メイクのオン/オフで人間関係をスイッチ。モナコの富豪が教えてくれた「ご機嫌な私」を育む秘訣
「相手を思う装い」が心地よい時間をつくる
カフェのウエイターも、素敵なワンピースをまとった彼女に対しては愛想良く振る舞っていましたが、ワンマイルウェアに毛が生えたような服を着ている私には、あきらかに素っ気ない態度でした。 誤解しないでほしいのは、そのウエイターはけっして服装や人種で接客に差を付けたわけではないということです。自分が働く店に素敵な装いで来てくれた女性に対し、最高のサービスでもてなしたい。そんな気持ちが、ほとんど無意識に働いているのだと感じました。 その気持ちは、私にもわかる気がします。
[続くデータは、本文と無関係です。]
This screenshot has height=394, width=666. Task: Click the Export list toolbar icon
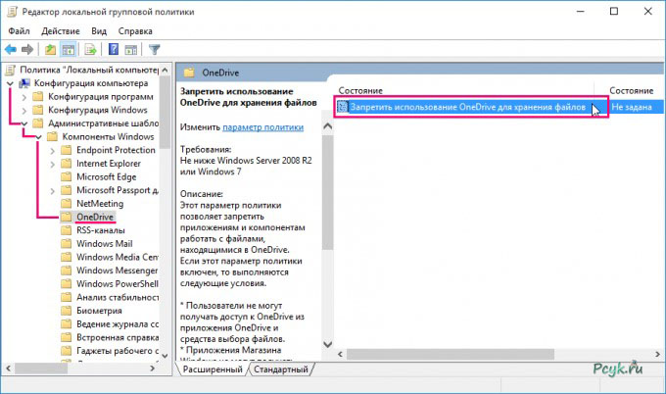click(92, 48)
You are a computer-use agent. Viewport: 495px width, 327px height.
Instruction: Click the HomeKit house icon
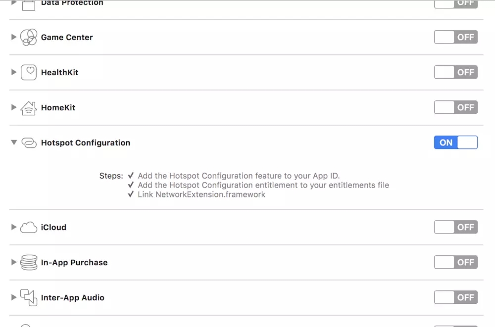point(29,108)
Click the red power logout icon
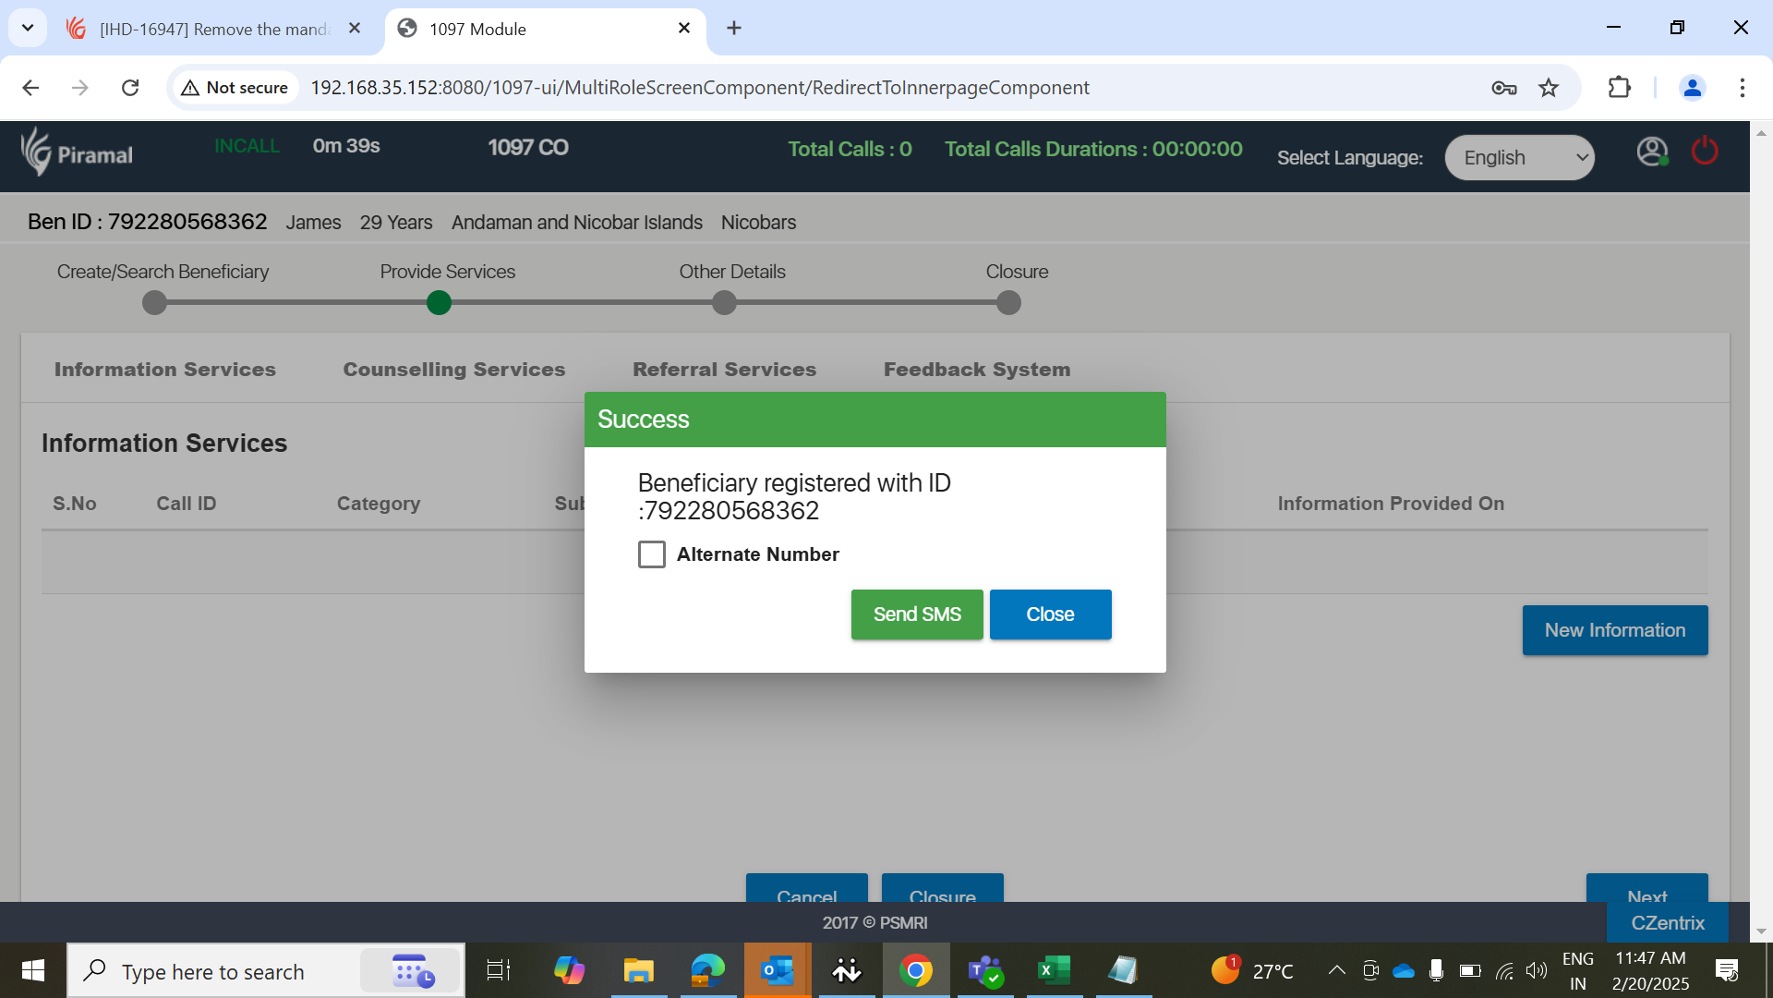Screen dimensions: 1773x998 click(1704, 151)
ビジネスの場で人とお会いするとき、素敵な装いでお相手が現れると、私に敬意を払う装いをして来てくださったことに感じ入ることがあるからです。 だからそのカフェの一件以来、私は女友だちとのお茶であっても、「相手を思う装い」を大切にするようにしています。「相手を思う装い」といっても、高級品を身につけたり、豪華なドレスをまとったりする必要はありません。自分が素敵だと思えるお気に入りの洋服を着て、日常よりちょっぴりおしゃれをして、笑顔で友だちとの待ち合わせに出かけるだけでいいのです。 私なんかがおしゃれして行ったら、友だちに笑われちゃう──。そうした無用な心配をして「いつもの着慣れた普段着」にばかり手を伸ばすことは、「自分を見捨てる」ことにつながります。おしゃれした自分を、友だちに「今日は素敵ね」と褒めてもらう。店員さんにちょっとだけ丁寧に扱ってもらう。相手を大切に思うことで、自分も大切に扱われる。誰にでも簡単に、そんな経験ができるのですから。
帰国するたびに驚く、日本人女性の美意識の高さ
日本に帰国している最中にいつも感心するのは、「日本の女性たちはいつでも身ぎれいにしている」ということです。これから仕事に向かうであろう人、お店で買い物をしている人、カフェで働いている店員さんなど……。目に映る女性のほとんどがメイクに気を遣い、ヘアケアやヘアセット、人によってはネイルまで美しく整えています。 日本人女性一人ひとりの美意識の高さには、いつもあらためて感動してしまいます。 一方、モナコの女性たちはというと、普段はさほどメイクには気合が入っていません。世界じゅうの大富豪が集まる国なのに意外と思われるかもしれませんが、彼女たちの日常メイクは、地中海の厳しい紫外線を防ぐための日焼け止め、これだけです。昼間の女性たちは、そんな、メイクとも言えないスキンケアのみで終わらせていることがほとんどなのです。